Initial findings from the newly-released documents have already highlighted the role of James Jesus Angleton, who appears to have been a handler of Lee Harvey Oswald in the lead-up to Kennedy’s assassination. For example, Angleton, who headed the CIA’s counterintelligence department from 1954 to 1975, lied under oath to a 1978 Senate investigation about the CIA’s connection to Oswald, which traced back to 1959. In 2023, it was revealed that Angleton had put Oswald on a CIA “mail coverage” (mail interception operation) in November 1959 and that, in the month prior to the Nov. 22, 1963 assassination of President John F. Kennedy, Angleton had a 181-page file on Oswald. Far from undermining the narrative that “Oswald was a patsy of the CIA,” two newly-revealed examples greatly strengthen the case that Angleton had a direct and personal role in keeping Oswald as a private asset.
The Angleton Case
First, the portions of Angleton’s 1975 secret testimony to the Senate that the CIA had decided needed to be blacked out (material on 39 of the transcript’s 112 pages), have now been released without redaction. There, the CIA had hidden Angleton’s defense of his reading the mail of U.S. citizens, where he claimed that the “sole purpose” of his “mail coverage” program (designated “HTLingual”) was to allow the CIA to approach and recruit targeted individuals. He claimed that he had successfully recruited individuals by doing so. Of course, it is both possible and likely that he was lying about the recruitment being the “sole” purpose, as individuals were also targeted not for recruiting, but to be monitored as political opponents. (The name of the anti-war scientist Linus Pauling, for instance, appears on Angleton’s list just after Oswald’s.) However, Jefferson Morley, the in-depth researcher of the “JFK Facts” blog, judges that, since the lowly Oswald wasn’t a notable critic of policy, Angleton’s interest was for possible recruitment, or at least the use of Oswald as an asset.

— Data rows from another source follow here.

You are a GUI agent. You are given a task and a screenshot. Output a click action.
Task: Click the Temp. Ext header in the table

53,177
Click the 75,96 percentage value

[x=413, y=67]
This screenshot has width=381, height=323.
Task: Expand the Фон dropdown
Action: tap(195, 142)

Second, the CIA had also blacked out, from Angleton’s later (1978) secret Senate testimony, his direct lie under oath, that Oswald had never been the subject of a CIA project. Further, the Senate apparently knew that Angleton had lied, as the follow-up question was precise, whether he knew a Reuben Efron (the man whom Angleton had reading Oswald’s mail from 1959 to 1962). Hence, the CIA had clear reasons all these years to hide Angleton’s lying under oath and Efron’s role on behalf of Angleton.
These two newly-unredacted items strengthen what had been known from a 2023 document release. There, it was learned that six senior members of Angleton’s counterintelligence team had met on Oct. 10, 1963 (six weeks before the assassination) to craft a cover story to keep lower-level CIA officials in the dark about Oswald. The occasion was that the CIA station in Mexico had monitored, by wiretap and photographs, a visit to the Soviet embassy by a man named Oswald. The chief of station there, Win Scott, on Oct. 8, 1963, sent a cable to CIA headquarters, asking who this “Oswald” fellow was. By Oct 10, Angleton’s top officials had signed off on a cable that pretended they had not been tracking Oswald.
As Morley describes it, “the question was referred to a group of senior CIA officers in the Counterintelligence Staff and in the Western Hemisphere directorate” and “not clerks, bureaucrats, or paper pushers. They were senior operations officers. That is to say their primary responsibility was running covert operations.” Despite their having a voluminous file on Oswald—which included his time in Russia, his support of the “subversive” Fair Play for Cuba Committee, his arrest for fighting with CIA-funded anti-Castro and anti-JFK Cuban exiles in New Orleans, and his personal mail—they chose merely to cite one outdated State Department memo, saying that Oswald’s two-and-a-half years in the Soviet Union had had a “maturing effect” on him. The message was crafted to convey that there was little reason to worry about him—that is, “nothing to see here.”
Morley concludes that Angleton’s use of his mail-reading program and his direct lie on the CIA-Oswald relationship remove the possibility of an innocent reading of the October 10 document. He writes, the “October 10 cable destroys the cover story, fed to the Warren Commission, that the CIA only had a ‘routine’ interest in Oswald before the assassination. To the contrary, a half-dozen high-ranking officers were familiar with his biography, leftist politics, foreign travels and foreign contacts six weeks before JFK was killed.” Morley also blames the CIA for not passing along to the FBI, Secret Service, or any other U.S. security officials that, when Oswald visited the Soviet Embassy, a known KGB hitman happened to be there at the time. So, it adds to the picture that Angleton’s six senior operations officers were acting to deliberately preserve Oswald as a live operation of theirs.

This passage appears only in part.